00:06 Today we'll start looking into AsyncSequence
. This works like a
normal Sequence
, except elements are returned asynchronously. By writing
AsyncSequence
s, we can create abstractions of work normally done with streams
and callbacks.
00:39 To familiarize ourselves with the concept, we want to see how we
can read a large file without a spike in memory usage. For this, we've
downloaded a Wikipedia dump in the form of compressed XML. In theory, we should
be able to use AsyncSequence
to read bytes or chunks of bytes instead of
having to load the entire file at once.
01:27 By writing multiple AsyncSequence
s, we can create separate,
composable abstractions of the different operations we need, i.e. reading in
chunks of data, decompressing data, and parsing XML.
Synchronous Versus Asynchronous
01:49 We won't do this all at once. We start by reading a plain,
uncompressed XML file and counting the number of lines. Let's first do so
without using AsyncSequence
, but instead by loading the entire file into
memory. We do use an abstraction, enumerateLines
, because splitting the string
on newline characters would take too much time:
func sample() async throws {
let start = Date.now
let url = Bundle.main.url(forResource: "enwik8", withExtension: "xml")!
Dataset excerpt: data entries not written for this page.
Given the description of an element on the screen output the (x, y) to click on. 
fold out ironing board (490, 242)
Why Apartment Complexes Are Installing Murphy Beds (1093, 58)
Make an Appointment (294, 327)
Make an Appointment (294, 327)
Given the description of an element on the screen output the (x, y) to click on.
let str = try String(contentsOf: url)
var counter = 0
str.enumerateLines { _, _ in
counter += 1
}
print(counter)
print("Duration: \(Date.now.timeIntervalSince(start))")
}
03:37 It takes a little longer than a second to load 1.1 million lines.
Xcode's memory graph tells us the memory usage has a spike of 300 MB. This is
typically what we'd expect for this kind of technique: all 100 MB of the source
file — and sometimes even much more — need to be kept in memory.
04:47 Now, let's count the lines of the file asynchronously:
func sample() async throws {
let start = Date.now
let url = Bundle.main.url(forResource: "enwik8", withExtension: "xml")!
var counter = 0
let fileHandle = try FileHandle(forReadingFrom: url)
for try await _ in fileHandle.bytes.lines {
counter += 1
}
print(counter)
print("Duration: \(Date.now.timeIntervalSince(start))")
}
05:33 This runs in half the amount of time, and it uses constant memory.
The peak is 60 MB, which means the XML file is never held in memory in its
entirety:
06:20 We have to use try await
in the loop because fileHandle.bytes
returns an AsyncSequence
of single bytes (UInt8
). The appended .lines
call
converts this sequence into a sequence of lines by iterating over the bytes,
doing some Unicode processing, and chunking the bytes between line breaks.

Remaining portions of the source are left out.